Sta conquistando il pharma, ma l’AI (intelligenza artificiale) è già una realtà per il settore MedTech italiano: il 78% delle aziende l’ha integrata nei propri prodotti o servizi e il 61% si trova in fasi avanzate di sviluppo. Eppure queste tecnologie faticano ancora a raggiungere i pazienti e trasformare e i modelli di cura sul territorio. E la colpa è di uno dei mali storici del Belpaese: la burocrazia.
Gli ostacoli, infatti, non sono tecnologici, ma organizzativi: complessità regolatoria (69,6%), carenza di risorse qualificate per certificazioni e validazioni (58,6%), difficoltà nel reperimento di fondi (57,5%) sono i tre ostacoli più citati dalle aziende.

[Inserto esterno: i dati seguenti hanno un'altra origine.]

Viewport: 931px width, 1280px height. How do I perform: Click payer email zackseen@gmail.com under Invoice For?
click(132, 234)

E’ quanto emerge dall’indagine ‘AI Adoption Gap in Healthcare’, che ha coinvolto circa 300 aziende del settore – tra Pmi e startup – diffusa oggi dall’Osservatorio Tech4GlobalHealth dell’Università Campus Bio-Medico di Roma e Intesa Sanpaolo.
L’indagine sull’AI nelle imprese della salute
Un report che, partendo dall’ascolto dei protagonisti, sottolinea l’importanza di rendere più prevedibili i tempi dei percorsi regolatori, investire in infrastrutture dati e interoperabilità, sviluppare modelli di business compatibili con il procurement pubblico e rafforzare la formazione sull’AI, coinvolgendo non solo i tecnici ma l’intera organizzazione sanitaria, dal top e middle management ai clinici.

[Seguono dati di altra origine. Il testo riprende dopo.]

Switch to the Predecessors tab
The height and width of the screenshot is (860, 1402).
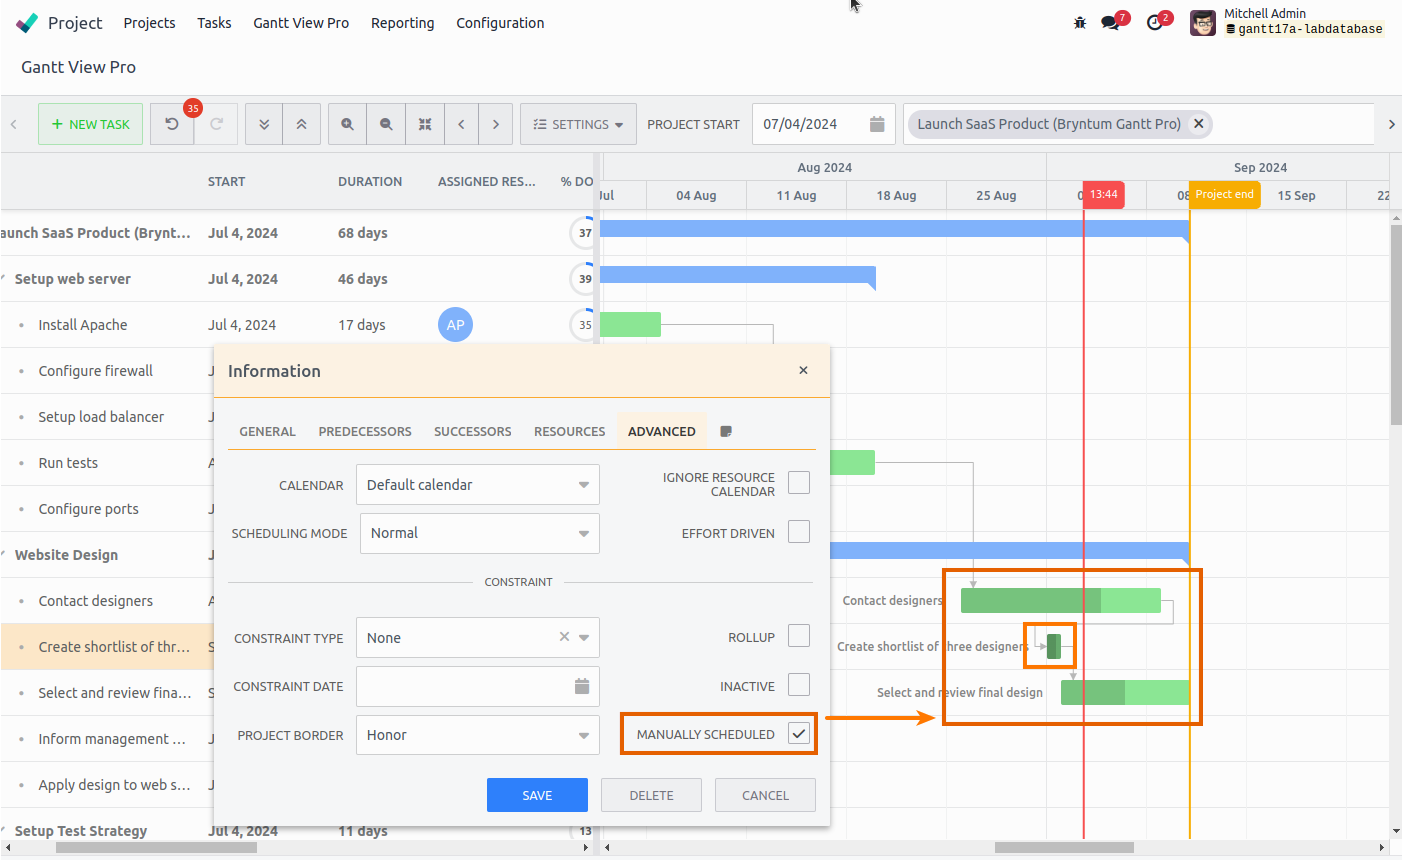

Da ospedale a territorio, è tempo di cambiamento
“Le sfide sulla salute sono sui territori, ma l’innovazione è ancora centrata sui grandi ospedali”, riflette Leandro Pecchia, direttore di Tech4GlobalHealth e professore di Ingegneria Biomedica all’Università Campus Bio-Medico di Roma.
“L’AI è una sfida di sistema, ma molta formazione e progettualità si concentra ancora sui singoli attori. Le complessità normative richiedono sinergie, ma molti percepiscono ancora una contrapposizione da superare. Il report evidenzia molte di queste dicotomie e indica una strada per superarne alcune. L’intelligenza artificiale è una leva critica per garantire sostenibilità, equità e competitività del sistema sanitario e delle aziende italiane.”
Burocrazia e competenze
Superare le barriere ‘fotografate’ dal report richiede maggiore chiarezza normativa, investimenti strutturali nei dati, programmi diffusi di sviluppo delle competenze e strumenti capaci di sostenere la crescita e la scalabilità delle soluzioni innovative, con particolare attenzione alle piccole e medie imprese.

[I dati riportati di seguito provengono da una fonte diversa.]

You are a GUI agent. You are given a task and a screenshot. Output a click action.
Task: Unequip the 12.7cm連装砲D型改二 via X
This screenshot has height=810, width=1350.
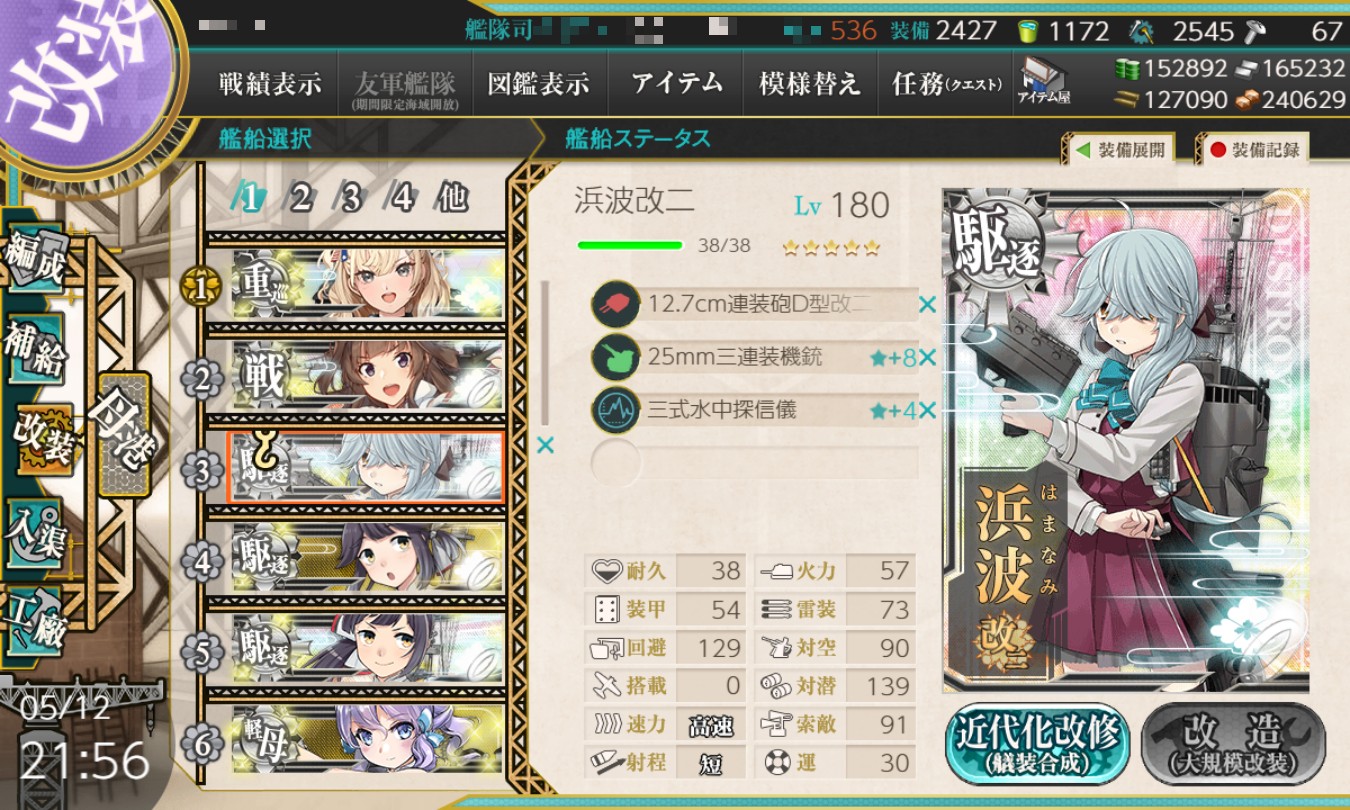click(x=927, y=304)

Il Laboratorio di ricerca coordinato da Leandro Pecchia ha proprio il compito di approfondire le barriere all’adozione delle tecnologie abilitanti nel Ssn e di costruire ponti concreti tra aziende, agenzie sanitarie e imprese del settore. Una lungimiranza che paga: ad aprile è stato accreditato come WHO Collaborating Center for Biomedical Engineering for Global Health. Osservatorio e Laboratorio lavorano insieme con un team di giovani talenti provenienti da Italia, Spagna, Etiopia, Benin e Regno Unito.
D’altra parte “le life science – sottolinea Elisa Zambito Marsala, Responsabile Education Ecosystem and Global Value Programs Intesa Sanpaolo – hanno un ruolo sempre più strategico per un Paese chiamato ad affrontare sfide demografiche crescenti. Con l’Università Campus Bio-Medico abbiamo promosso un Osservatorio sulla salute globale Tech4GlobalHealth, che coinvolge ricercatori da tutto il mondo. Intesa Sanpaolo sostiene la ricerca applicata, il talento, iniziative a contrasto della fuga dei cervelli, l’internazionalizzazione e l’integrazione del mondo accademico con il tessuto industriale, a supporto della crescita del Paese”.